Perkenalan awal: seputar khittah, fungsi, dan posisi NU. Dibanding soal-soal lain, term khittah akhir-akhir ini menjadi buah bibir dan perdebatan sengit di kalangan NU. Pasalnya, pengertian dan interpretasi terhadap landasan ini sangat beragam dan debatable. Sehingga biasa terjadi, ada perdebatan dua faksi yang beda pendapat, tapi keduanya ngakunya sama-sama berdasarkan khittah. Bagaimana menyikapi beda pendapat semacam ini, dan apa itu sebenarnaya khittah?
Buku kecil, Khittah Nahdliyyah (1979) karya KH. Achmad Siddiq, dalam sejarahnya, adalah cikal bakal rumusan khittah NU. Khittah ini kemudian dijadikan alasan epistemologis mengapa orientasi NU berfusi (lagi) menjadi organisasi sosial keagamaan an sich, bukan partai politik. Buku tersebut, ternyata kala itu, mendapat respon positif dan membangkitkan antusiasme generasi muda NU. Lalu, mereka mengadakan ‘Pertemuan 24’ (1982). Pertemauan ini merekomendasikan tim tujuh, yang akhirnya berhasil merumuskan dokumen “NU menatap masa depan”. Disusul dengan Musyawarah Alim Ulama NU (1983) di Situbondo, dan Muktamar ke-27 (1984) di tempat yang sama, akhirnya berhasil menetapkan rumusan (naskah) Khittah Nahdlatul Ulama (tanpa kata-kata ‘Kembali Kepada’ atau embel-embel ‘1926’). (Lihat naskah Khittah NU, hasil muktamar ke-27 di Situbondo). Hal ini untuk memperjelas istilah yang sudah ghalib digunakan publik. Biasanya, ada sebutan ‘kembali kepada khittah 1926’. Padahal, sejak dirumuskan (1982-1983) sampai diputuskan (1984), hanya ada istilah ‘Khittah NU’, tanpa embel-embel lain. Perlu dicatat, kata Mbah Muchith, naskah khittah NU itu lahir tahun 1984 saar muktamar ke-27, tapi hakekatnya sudah eksis jauh sebelum itu.

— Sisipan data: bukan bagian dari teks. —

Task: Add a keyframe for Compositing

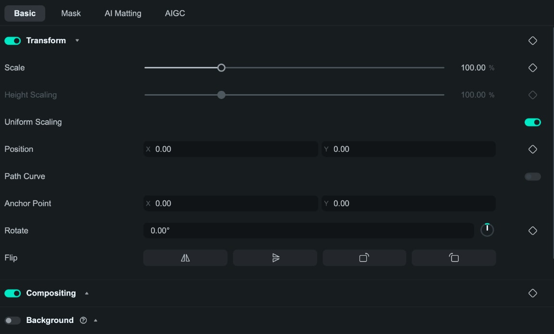Action: pyautogui.click(x=533, y=293)
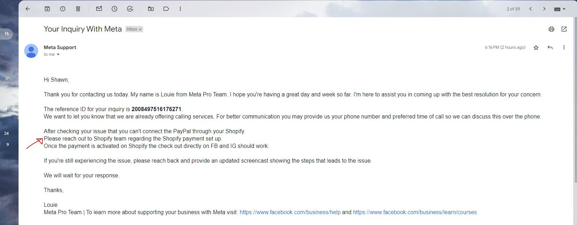Snooze this email with clock icon

114,9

Secara etimologi, khittah berarti garis-garis yang ditempuh atau diikuti. Sedangkan menurut terminologi, khittah NU berarti rambu-rambu yang harus ditaati atau garis-garis haluan yang harus ditempuh oleh orang-orang NU dalam kiprahnya mewujudkan cita-cita, sehingga terbentuk kepribadian khas Nahdlatul Ulama. Menurut tokoh eks komandan kompi pasukan Hizbullah (1947) ini, saat itu khittah NU memang tidak dirumuskan secara sistematis, namun bagi generasi awal NU hal tersebut bisa dipahami, dihayati, dan diamalkan dengan konsekwen. Namun berbeda dengan generasi ‘NU muda’ sekarang ini, mungkin karena bentangan waktu yang begitu panjang, sehingga interpretasi khittah menjadi beragam. Lebih lanjut dikatakan, generasi muda mutlak memerlukan pemahaman dan penghayatan terhadap khittah NU, tapi sistematika dan kerangka teoritik dalam khittah tersebut belumlah memadahi. (hlm. 18). Akhirnya, beda pendapat adalah hal yang tak terhindarkan.

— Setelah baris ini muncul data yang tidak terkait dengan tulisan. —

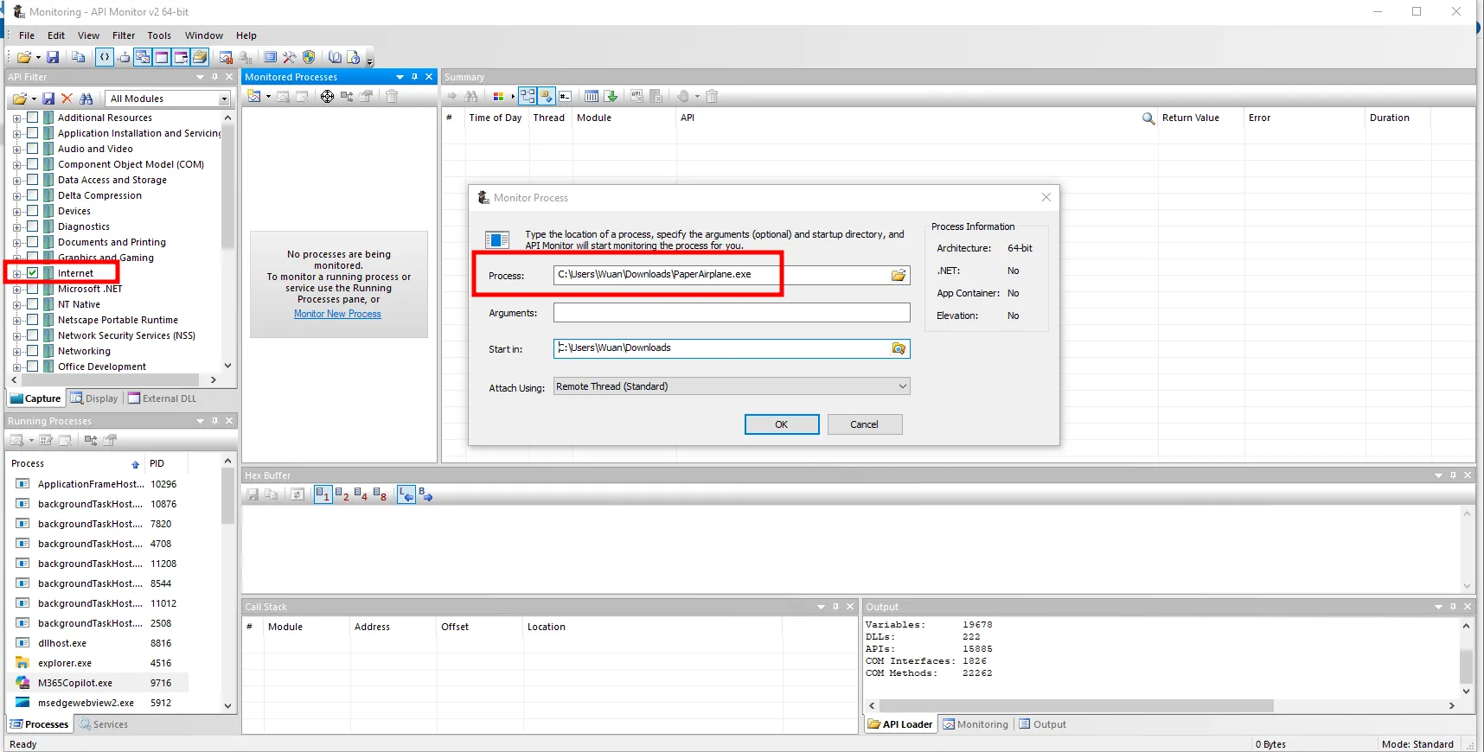Click the Monitor New Process link
Viewport: 1484px width, 752px height.
click(337, 314)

Khittah NU hakikatnya memang tidak cukup difahami hanya dengan membaca AD/ART NU dan berbagai dokumen yang jumlahnya amat terbatas. Mengapa? Karena hakekat khittah itu tumbuh secara gradual yang tidak lepas dari konteks (konsisi intern dan ekstern organisasi serta realitas-sosial saat itu). Dalam konteks ini, perlu dijelaskan, bahwa dalam rumusan khittah juga dimasukkan beberapa inovasi. Misalnya, wawasan NU tentang Negara Kesaruan Republik Indonesia (NKRI), Pancasila, UUD 45, dan soal-soal baru yang belum disentuh sebelumnya. Adalah maklum, karena selain bersumber dari faham Islam ahlussunnah waljamaah, khittah NU juga merupakan hasil eksplorasi dan penggalaian intisari perjalanan sejarah khidmat NU yang begitu panjang dan penuh liku-liku.

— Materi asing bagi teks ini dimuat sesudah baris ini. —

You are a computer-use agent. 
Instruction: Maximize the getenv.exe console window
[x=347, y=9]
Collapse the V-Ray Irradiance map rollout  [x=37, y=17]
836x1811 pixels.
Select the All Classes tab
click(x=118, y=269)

Ini bisa kita telusuri melalui naskah khittah NU. Fungsi khittah adalah landasan berfikir, bersikap, dan bertindak warga NU yang harus dicerminkan dalam tingkah laku perorangan maupun organisasi serta dalam setiap proses pengambilan keputusan. (Butir 2, poin a). Substansi khittah yaitu faham Islam ahlussunnah waljamaah yang diterapkan menurut kondisi kemasyarakatan di Indonesia, meliputi dasar-dasar amal keagamaan maupun kemasyarakatan. (Butir 2, poin b). Sedang unsur-unsur lain dalam khittah disebutkan, bahwa khittah NU juga digali dari intisari perjalanan sejarah khidmahnya dari masa ke masa. (Butir 2, poin c).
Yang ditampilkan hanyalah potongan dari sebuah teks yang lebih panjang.